Profile changes are especially informative. BM25-competitive tasks expose strong lexical anchors in Persian. Dense-led tasks show paraphrase and answerability gains. Hybrid-led tasks suggest candidate complementarity, usually when domain terms and semantic relevance both matter.

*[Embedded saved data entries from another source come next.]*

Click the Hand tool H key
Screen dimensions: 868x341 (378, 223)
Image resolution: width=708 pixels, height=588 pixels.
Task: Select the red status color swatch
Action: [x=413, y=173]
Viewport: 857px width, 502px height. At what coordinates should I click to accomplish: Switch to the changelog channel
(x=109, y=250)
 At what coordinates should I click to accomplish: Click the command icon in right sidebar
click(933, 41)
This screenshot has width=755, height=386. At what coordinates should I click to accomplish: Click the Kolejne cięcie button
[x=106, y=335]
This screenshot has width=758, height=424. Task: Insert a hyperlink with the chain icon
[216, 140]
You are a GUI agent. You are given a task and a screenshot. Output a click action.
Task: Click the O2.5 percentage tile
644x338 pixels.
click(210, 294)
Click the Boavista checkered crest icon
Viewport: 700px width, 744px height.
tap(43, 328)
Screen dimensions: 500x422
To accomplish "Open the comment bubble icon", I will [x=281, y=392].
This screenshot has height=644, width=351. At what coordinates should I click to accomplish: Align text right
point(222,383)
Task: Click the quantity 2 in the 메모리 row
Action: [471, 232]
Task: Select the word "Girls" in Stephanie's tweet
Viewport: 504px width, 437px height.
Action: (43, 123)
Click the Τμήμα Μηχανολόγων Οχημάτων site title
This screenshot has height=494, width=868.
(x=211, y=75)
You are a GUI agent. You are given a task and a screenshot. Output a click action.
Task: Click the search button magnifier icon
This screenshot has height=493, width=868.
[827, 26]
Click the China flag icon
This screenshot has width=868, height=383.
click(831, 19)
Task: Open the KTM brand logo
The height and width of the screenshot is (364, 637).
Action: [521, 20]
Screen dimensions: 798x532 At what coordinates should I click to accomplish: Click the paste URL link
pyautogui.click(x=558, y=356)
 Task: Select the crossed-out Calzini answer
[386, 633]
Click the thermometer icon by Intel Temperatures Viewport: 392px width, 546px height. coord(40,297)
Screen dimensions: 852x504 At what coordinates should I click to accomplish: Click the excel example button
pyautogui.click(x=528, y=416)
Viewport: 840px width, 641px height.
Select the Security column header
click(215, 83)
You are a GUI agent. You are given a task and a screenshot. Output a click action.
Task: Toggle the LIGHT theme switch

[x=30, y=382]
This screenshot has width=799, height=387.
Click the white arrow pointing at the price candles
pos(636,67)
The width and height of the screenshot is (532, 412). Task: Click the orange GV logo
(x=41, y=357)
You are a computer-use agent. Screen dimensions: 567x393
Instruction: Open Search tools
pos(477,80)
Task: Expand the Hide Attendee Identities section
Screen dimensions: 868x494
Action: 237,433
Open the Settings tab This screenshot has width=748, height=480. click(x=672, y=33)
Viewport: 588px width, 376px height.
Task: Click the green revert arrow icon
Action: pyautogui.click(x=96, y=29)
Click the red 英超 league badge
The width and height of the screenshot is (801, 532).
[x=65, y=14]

Training and Leakage Notes
Useful training data includes Persian web search logs, MIRACL-style question-passage pairs, Persian FAQ retrieval, claim-evidence data, conversation-to-knowledge-base pairs, finance and scientific retrieval, and biomedical COVID literature search. Multi-positive tasks should preserve their qrel structure during training.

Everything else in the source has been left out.